Then tell me what is wrong with it nutrition wise.  All you have said is that she can't eat this food for a long period of time.  These are the foods she chose and likes and doesn't want to spend a lot of time preparing.  Why do you think you know her palate better than she does?


----------



## PushAndPull (Jan 15, 2010)

Tell why she is overweight? Too many chicken breasts? No. We both know she likes way more than what is on your one day diet.


----------



## Marat (Jan 15, 2010)

Motorcycled00d said:


> M11 - If you don't mind, what are the benefits of not using the percentages of total calories for macros?  I used fitday, and they give you all the marcos and percentages.  Thanks



It becomes more applicable when taking in higher calories amounts.
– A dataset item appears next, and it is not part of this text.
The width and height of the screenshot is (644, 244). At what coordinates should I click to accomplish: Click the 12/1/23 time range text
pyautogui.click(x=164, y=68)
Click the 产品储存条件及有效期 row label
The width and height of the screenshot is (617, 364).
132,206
For instance,  I need 4500 calories/day and we are looking for my protein intake: forty percent of 4500 calories results in 1800 calories from protein or 450g/protein/day --- that's much more protein than I'd practically need.

Using values that relate to body composition (e.g. ~1g/protein/ pound of lean body mass) results in more reasonable values. The same can be done for fat -- about 0.5g/lb of lbm is a sensible figure. So for example, if I have 220 pounds of lean body mass, 220g protein and 110g of fat would be reasonable figures. The remainder of calories can be filled in with whatever suits me --- perhaps more protein/fat or simply filling up the rest of my caloric allotment with carbs. 

To reiterate, those guidelines that I mentioned give pretty good starting points --- if one is more comfortable with higher protein or fat or lower carbs, one can always tinker a bit. 

This methodology just avoids recommending an individual to eat exorbitant amounts of any individual macronutrient.  

But as I said earlier, in your friend's particular case, the macros look fine.


----------



## Motorcycled00d (Jan 16, 2010)

M11 - Thanks, that makes sense.  I never planned out a diet with ratio percents but I see what you mean.



PushAndPull said:


> Tell why she is overweight? Too many chicken breasts? No. We both know she likes way more than what is on your one day diet.



Lol, so your telling me you can't get overweight eating sweet potatoes and chicken?  What, you can only get fat from mcdonalds and pizza?  

Hmm, maybe, just maybe she is over weight because she doesn't know how to eat the right amounts of food?  Oh wait, according to you.. you can eat chicken breasts and sweet potato all day and never gain a pound though..


----------



## PushAndPull (Jan 16, 2010)

Motorcycled00d said:


> Lol, so your telling me you can't get overweight eating sweet potatoes and chicken?  What, you can only get fat from mcdonalds and pizza?
> 
> Hmm, maybe, just maybe she is over weight because she doesn't know how to eat the right amounts of food?  Oh wait, according to you.. you can eat chicken breasts and sweet potato all day and never gain a pound though..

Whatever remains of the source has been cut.